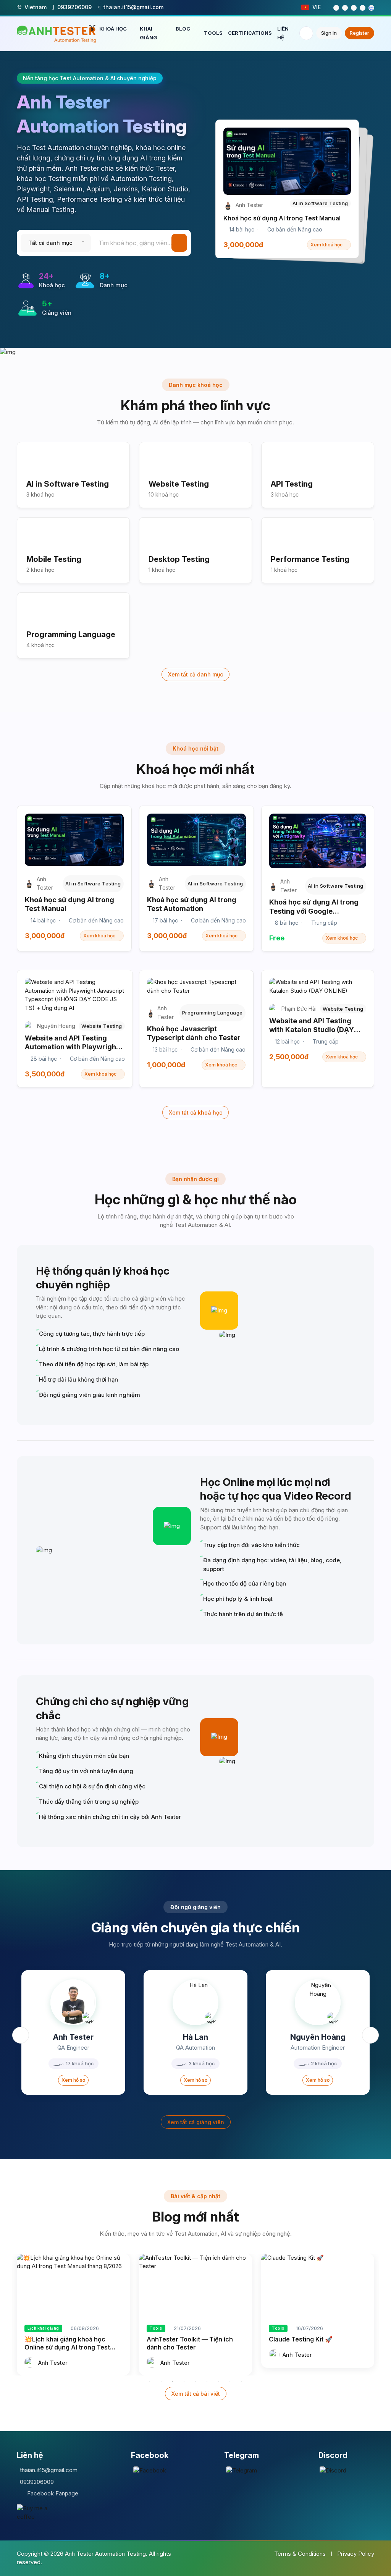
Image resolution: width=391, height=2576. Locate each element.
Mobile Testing (53, 559)
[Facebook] (149, 2470)
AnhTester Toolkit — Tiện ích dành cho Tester (67, 2343)
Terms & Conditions (300, 2553)
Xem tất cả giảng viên (195, 2122)
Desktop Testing (179, 559)
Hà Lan (195, 2037)
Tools (213, 33)
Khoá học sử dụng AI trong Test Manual (282, 218)
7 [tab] (218, 2381)
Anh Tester (73, 2037)
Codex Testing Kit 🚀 (300, 2339)
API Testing (292, 484)
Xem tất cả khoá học (195, 1112)
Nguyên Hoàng (318, 2037)
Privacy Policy (355, 2553)
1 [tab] (149, 2381)
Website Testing (179, 484)
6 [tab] (207, 2381)
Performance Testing (310, 559)
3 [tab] (172, 2381)
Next (370, 2035)
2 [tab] (161, 2381)
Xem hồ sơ (73, 2080)
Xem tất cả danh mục (195, 674)
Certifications (250, 33)
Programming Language (70, 634)
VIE (316, 7)
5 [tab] (195, 2381)
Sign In (329, 33)
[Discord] (333, 2470)
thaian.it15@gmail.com (49, 2470)
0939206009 (37, 2481)
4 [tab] (184, 2381)
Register (359, 33)
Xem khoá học (326, 245)
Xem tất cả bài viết (195, 2393)
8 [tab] (230, 2381)
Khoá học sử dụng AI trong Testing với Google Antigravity (314, 911)
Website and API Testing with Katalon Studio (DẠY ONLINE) (311, 1030)
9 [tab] (241, 2381)
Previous (20, 2035)
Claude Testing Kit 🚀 (178, 2339)
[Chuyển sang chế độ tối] (306, 33)
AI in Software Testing (67, 484)
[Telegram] (241, 2470)
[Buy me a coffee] (36, 2512)
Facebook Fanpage (52, 2493)
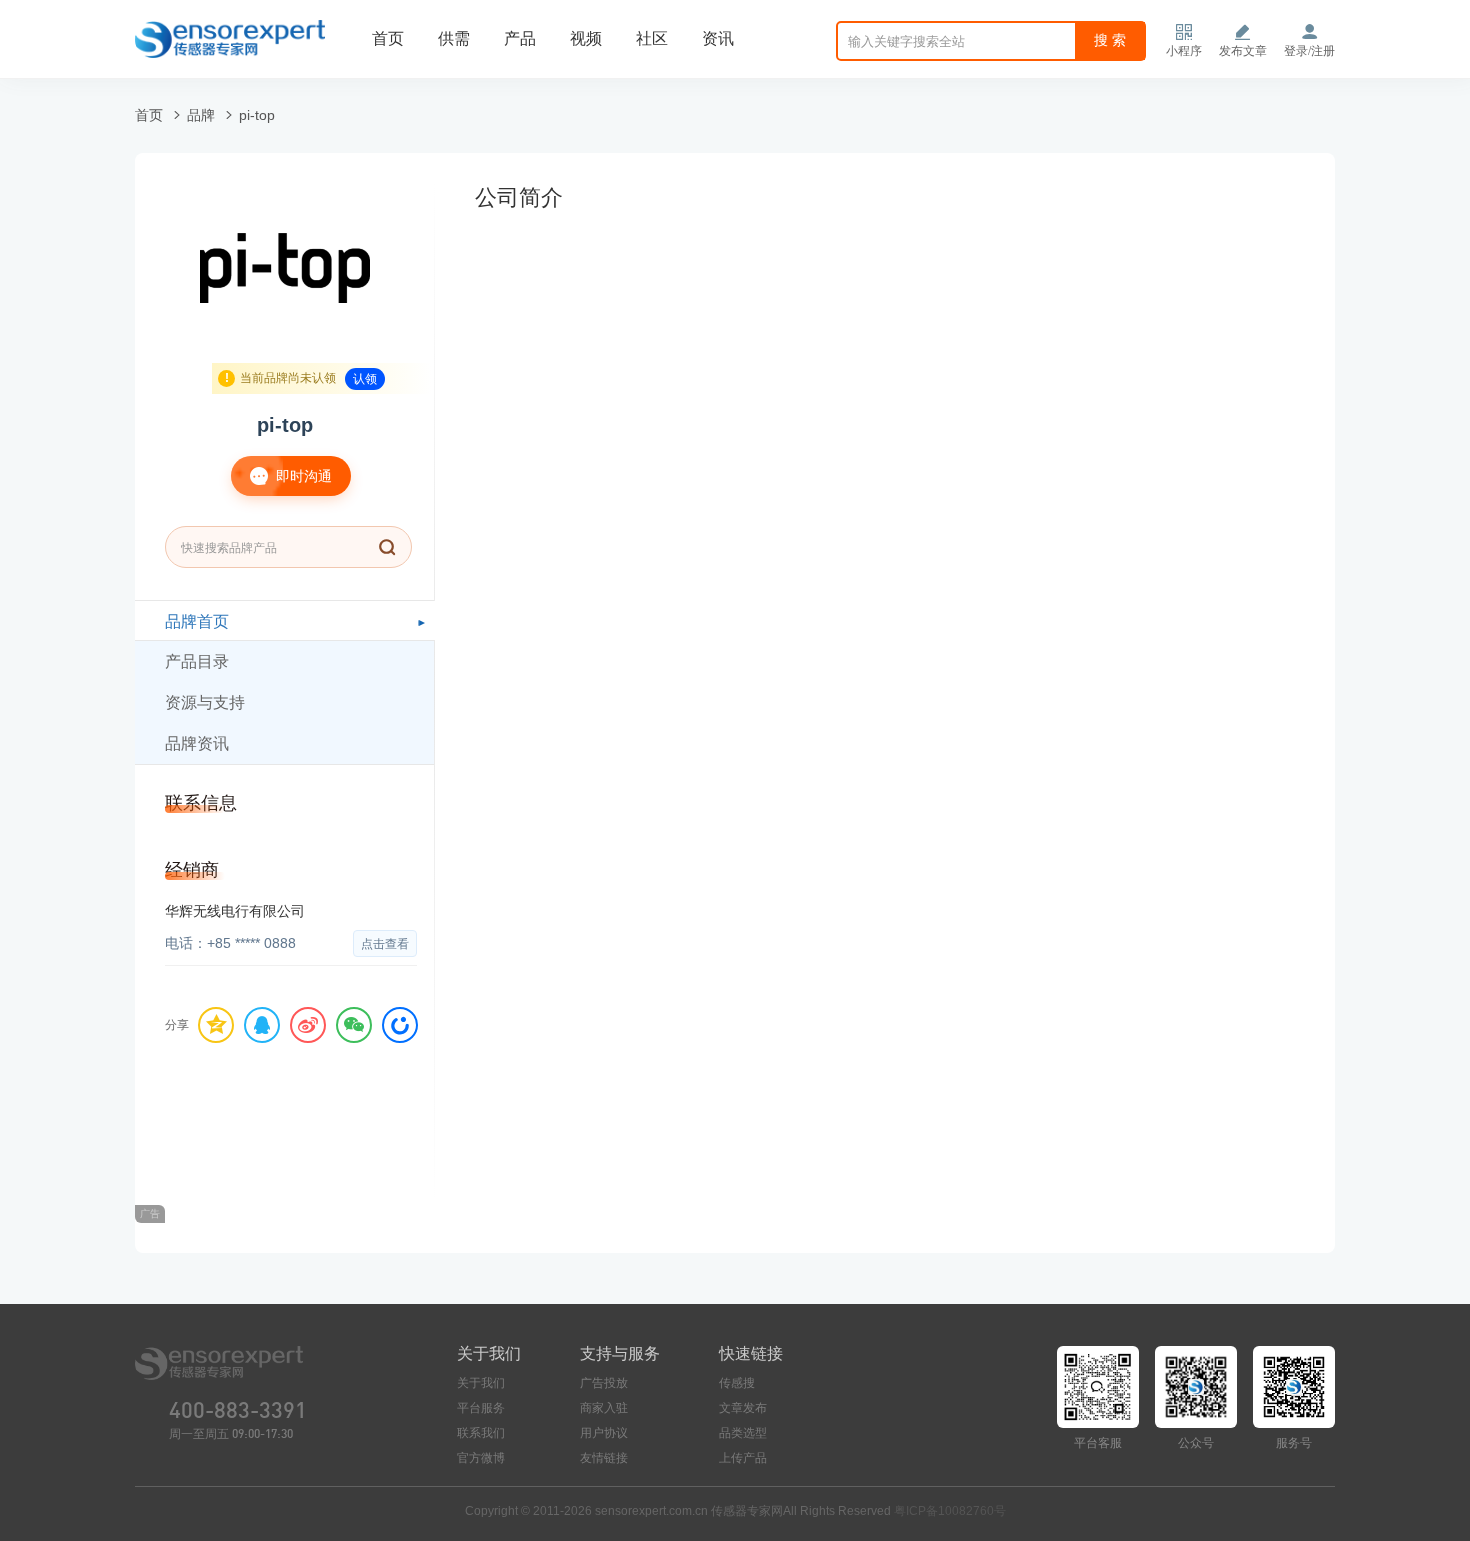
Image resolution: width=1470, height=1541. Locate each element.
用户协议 (604, 1433)
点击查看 (385, 944)
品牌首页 (197, 621)
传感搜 (737, 1383)
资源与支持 (205, 702)
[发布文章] (1243, 32)
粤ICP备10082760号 (950, 1511)
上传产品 (743, 1458)
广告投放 (604, 1383)
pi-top (257, 115)
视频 (586, 38)
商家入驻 (604, 1408)
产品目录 (197, 661)
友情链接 (604, 1458)
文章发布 (743, 1408)
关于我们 (481, 1383)
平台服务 (481, 1408)
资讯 (718, 38)
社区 (652, 38)
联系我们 (481, 1433)
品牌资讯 (197, 743)
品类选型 (743, 1433)
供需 (454, 38)
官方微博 (481, 1458)
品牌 (201, 115)
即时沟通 (302, 476)
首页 (388, 38)
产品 (520, 38)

_____

Only an exact copy of the lines from the one with "thaian.it15@gmail.com (49, 2470)" through the last line of the listing should be given; pictures must not be included.

thaian.it15@gmail.com (49, 2470)
0939206009 (37, 2481)
4 [tab] (184, 2381)
Register (359, 33)
Xem khoá học (326, 245)
Xem tất cả bài viết (195, 2393)
8 [tab] (230, 2381)
Khoá học sử dụng AI trong Testing với Google Antigravity (314, 911)
Website and API Testing with Katalon Studio (DẠY ONLINE) (311, 1030)
9 [tab] (241, 2381)
Previous (20, 2035)
Claude Testing Kit 🚀 (178, 2339)
[Chuyển sang chế độ tối] (306, 33)
AI in Software Testing (67, 484)
[Telegram] (241, 2470)
[Buy me a coffee] (36, 2512)
Facebook Fanpage (52, 2493)
Image resolution: width=1470, height=1541. Locate each element.
用户协议 (604, 1433)
点击查看 (385, 944)
品牌首页 (197, 621)
传感搜 (737, 1383)
资源与支持 (205, 702)
[发布文章] (1243, 32)
粤ICP备10082760号 (950, 1511)
上传产品 (743, 1458)
广告投放 (604, 1383)
pi-top (257, 115)
视频 (586, 38)
商家入驻 (604, 1408)
产品目录 (197, 661)
友情链接 (604, 1458)
文章发布 (743, 1408)
关于我们 (481, 1383)
平台服务 (481, 1408)
资讯 (718, 38)
社区 (652, 38)
联系我们 (481, 1433)
品牌资讯 (197, 743)
品类选型 (743, 1433)
供需 (454, 38)
官方微博 (481, 1458)
品牌 (201, 115)
即时沟通 (302, 476)
首页 (388, 38)
产品 (520, 38)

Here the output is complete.